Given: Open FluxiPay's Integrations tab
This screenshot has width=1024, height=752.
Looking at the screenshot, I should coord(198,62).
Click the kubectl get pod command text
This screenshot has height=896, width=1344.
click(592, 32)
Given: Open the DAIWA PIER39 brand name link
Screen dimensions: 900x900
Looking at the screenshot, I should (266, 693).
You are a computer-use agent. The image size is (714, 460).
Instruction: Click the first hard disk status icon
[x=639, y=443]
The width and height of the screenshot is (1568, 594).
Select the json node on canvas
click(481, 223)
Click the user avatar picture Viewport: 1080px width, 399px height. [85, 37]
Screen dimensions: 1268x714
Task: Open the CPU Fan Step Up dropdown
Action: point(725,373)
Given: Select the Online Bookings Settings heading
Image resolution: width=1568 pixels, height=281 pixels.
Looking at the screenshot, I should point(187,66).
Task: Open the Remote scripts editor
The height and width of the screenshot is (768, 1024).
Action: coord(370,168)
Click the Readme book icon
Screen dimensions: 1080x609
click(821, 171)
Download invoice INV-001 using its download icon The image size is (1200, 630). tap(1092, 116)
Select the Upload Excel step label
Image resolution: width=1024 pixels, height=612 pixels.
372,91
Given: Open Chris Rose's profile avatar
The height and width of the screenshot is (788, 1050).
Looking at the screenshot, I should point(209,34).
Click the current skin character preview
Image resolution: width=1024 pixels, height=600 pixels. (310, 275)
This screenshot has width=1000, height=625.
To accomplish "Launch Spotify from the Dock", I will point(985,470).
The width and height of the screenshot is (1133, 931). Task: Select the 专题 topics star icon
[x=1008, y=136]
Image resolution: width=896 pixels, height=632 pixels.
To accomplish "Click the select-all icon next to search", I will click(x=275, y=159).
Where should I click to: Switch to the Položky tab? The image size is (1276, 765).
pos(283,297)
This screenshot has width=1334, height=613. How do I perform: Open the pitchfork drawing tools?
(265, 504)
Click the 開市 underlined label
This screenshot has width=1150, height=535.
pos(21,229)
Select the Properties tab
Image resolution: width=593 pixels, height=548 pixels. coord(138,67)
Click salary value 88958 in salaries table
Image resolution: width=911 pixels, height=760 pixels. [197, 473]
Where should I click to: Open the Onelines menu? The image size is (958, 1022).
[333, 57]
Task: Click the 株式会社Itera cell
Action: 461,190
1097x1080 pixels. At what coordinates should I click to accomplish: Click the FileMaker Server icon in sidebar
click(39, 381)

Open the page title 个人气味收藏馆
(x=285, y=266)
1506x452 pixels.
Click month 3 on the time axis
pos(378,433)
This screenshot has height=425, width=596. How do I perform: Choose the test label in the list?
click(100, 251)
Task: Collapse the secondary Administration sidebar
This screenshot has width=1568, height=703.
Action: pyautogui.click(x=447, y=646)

━━━━━━━━━━

What the task requires
Give every line of the listing again. Keep each one exact.

Worked solution
Given: Open FluxiPay's Integrations tab
This screenshot has width=1024, height=752.
Looking at the screenshot, I should coord(198,62).
Click the kubectl get pod command text
This screenshot has height=896, width=1344.
click(592, 32)
Given: Open the DAIWA PIER39 brand name link
Screen dimensions: 900x900
Looking at the screenshot, I should (266, 693).
You are a computer-use agent. The image size is (714, 460).
Instruction: Click the first hard disk status icon
[x=639, y=443]
The width and height of the screenshot is (1568, 594).
Select the json node on canvas
click(481, 223)
Click the user avatar picture Viewport: 1080px width, 399px height. [85, 37]
Screen dimensions: 1268x714
Task: Open the CPU Fan Step Up dropdown
Action: point(725,373)
Given: Select the Online Bookings Settings heading
Image resolution: width=1568 pixels, height=281 pixels.
Looking at the screenshot, I should point(187,66).
Task: Open the Remote scripts editor
The height and width of the screenshot is (768, 1024).
Action: coord(370,168)
Click the Readme book icon
Screen dimensions: 1080x609
click(821, 171)
Download invoice INV-001 using its download icon The image size is (1200, 630). tap(1092, 116)
Select the Upload Excel step label
Image resolution: width=1024 pixels, height=612 pixels.
372,91
Given: Open Chris Rose's profile avatar
The height and width of the screenshot is (788, 1050).
Looking at the screenshot, I should point(209,34).
Click the current skin character preview
Image resolution: width=1024 pixels, height=600 pixels. (310, 275)
This screenshot has width=1000, height=625.
To accomplish "Launch Spotify from the Dock", I will point(985,470).
The width and height of the screenshot is (1133, 931). Task: Select the 专题 topics star icon
[x=1008, y=136]
Image resolution: width=896 pixels, height=632 pixels.
To accomplish "Click the select-all icon next to search", I will click(x=275, y=159).
Where should I click to: Switch to the Položky tab? The image size is (1276, 765).
pos(283,297)
This screenshot has width=1334, height=613. How do I perform: Open the pitchfork drawing tools?
(265, 504)
Click the 開市 underlined label
This screenshot has width=1150, height=535.
pos(21,229)
Select the Properties tab
Image resolution: width=593 pixels, height=548 pixels. coord(138,67)
Click salary value 88958 in salaries table
Image resolution: width=911 pixels, height=760 pixels. [197, 473]
Where should I click to: Open the Onelines menu? The image size is (958, 1022).
[333, 57]
Task: Click the 株式会社Itera cell
Action: 461,190
1097x1080 pixels. At what coordinates should I click to accomplish: Click the FileMaker Server icon in sidebar
click(39, 381)

Open the page title 个人气味收藏馆
(x=285, y=266)
1506x452 pixels.
Click month 3 on the time axis
pos(378,433)
This screenshot has height=425, width=596. How do I perform: Choose the test label in the list?
click(100, 251)
Task: Collapse the secondary Administration sidebar
This screenshot has width=1568, height=703.
Action: pyautogui.click(x=447, y=646)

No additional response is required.